Month: Februar 2022
Gemeinschaftsgefühl
Sigmund Freud, Alfred Adler und Carl Gustav Jung waren die Begründer der Psychoanalyse. Alle drei waren sich einig, dass psychische Probleme aus dem Unterbewusstsein kommen. Sie trafen sich regelmäßig, waren sich jedoch mit der Zeit uneins über Ursache und Behandlung der unbewussten Prozesse. Freud glaubte die Ursache von unbewussten Störungen liegt im Konflikt von gesellschaftlichen Normen und den Trieben der Person, Adler sah das Probleme des Unbewussten im Minderwertigkeitskomplex, der durch Abwertung und Lieblosigkeit in Familie und Gemeinschaft entsteht. Für Jung war das kollektive Unbewusste in der Ahnengeschichte Ursache von Störungsmustern. Heute wissen wir alle drei hatten Recht: Die psychische Störung bildet sich in den Neurotransmittern im Gehirn der einzelnen Person. Die Gemeinschaft hat einen wesentlichen Anteil wie gestresst, ängstlich oder wütend sich Personen fühlen; und wir wissen, dass Traumata aus früheren Generationen durch epigenetische Veränderungen weitergegeben werden und unsere Stress-Angst und Wutsysteme stören.
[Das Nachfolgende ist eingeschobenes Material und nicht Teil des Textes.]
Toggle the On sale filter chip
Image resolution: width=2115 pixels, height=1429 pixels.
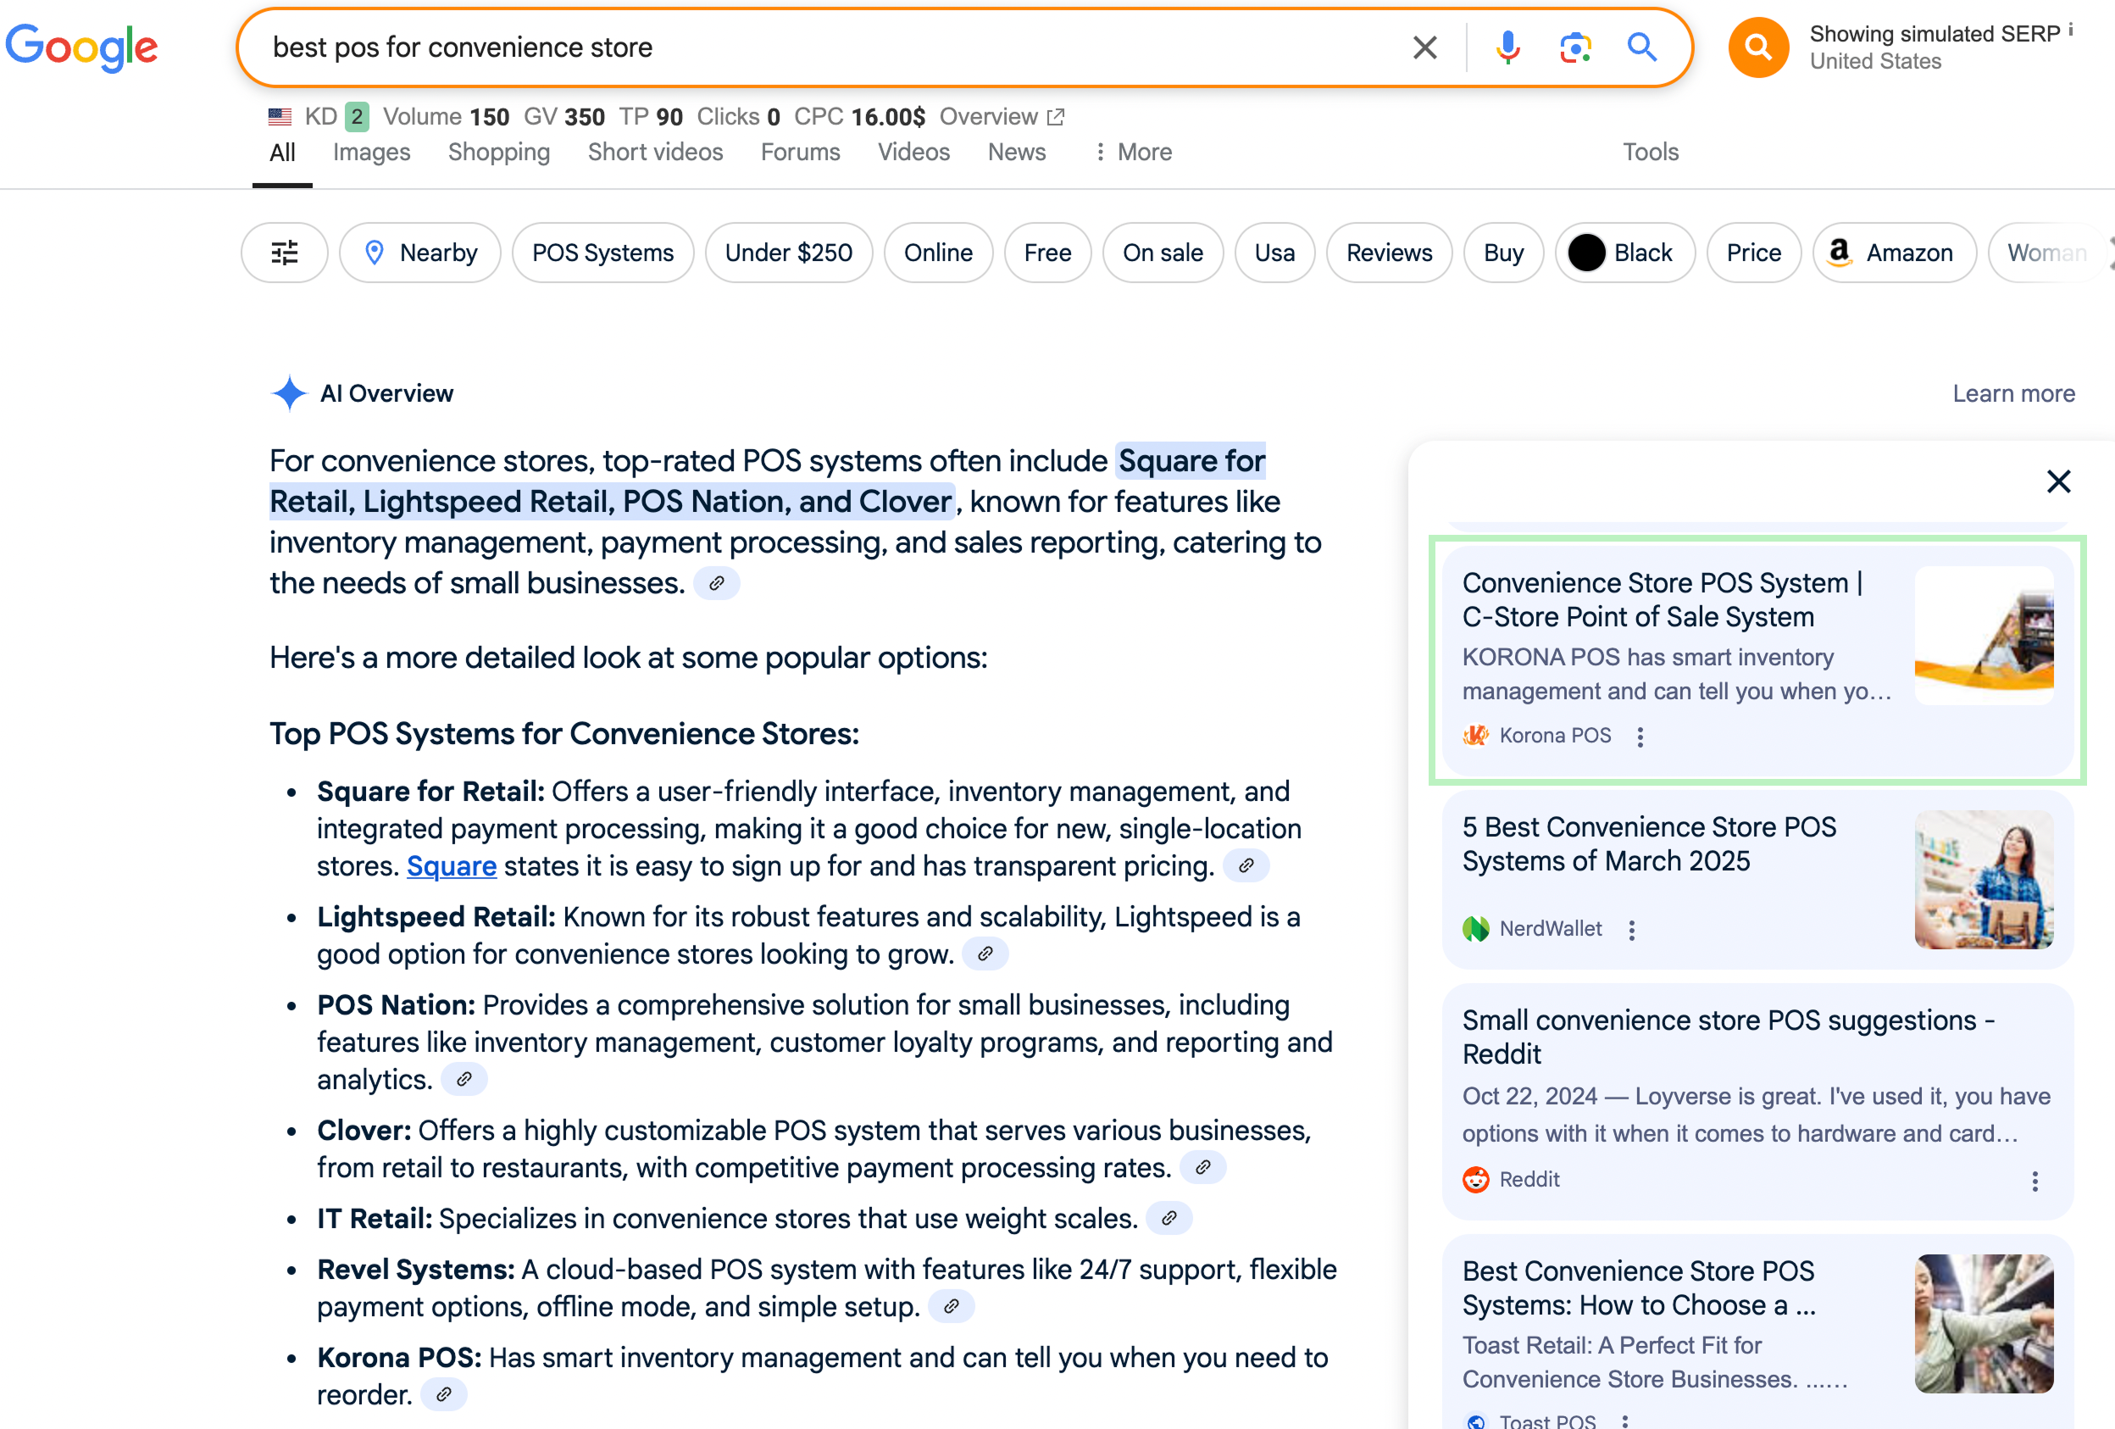1162,253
Wir brauchen Therapiemöglichkeiten für die einzelne Person, für die Gemeinschaft, in der Menschen zusammenleben und für Kulturen, die sich aus überlieferten Kriegstragödien befreien müssen. Das heilsame Gemeinschaftsgefühl der Zukunft kann somit nicht in der Verantwortung einzelner Personen liegen. Gemeinschaften der Zukunft müssen darauf achten, dass alle Beteiligten geachtet werden, um gesunde selbstbewusste Entwicklung zu ermöglichen. Das heilsame Gemeinschaftsgefühl der Zukunft muss nach Versöhnung von allen Menschen, Tieren, Pflanzen und der Natur streben, damit wir überleben können.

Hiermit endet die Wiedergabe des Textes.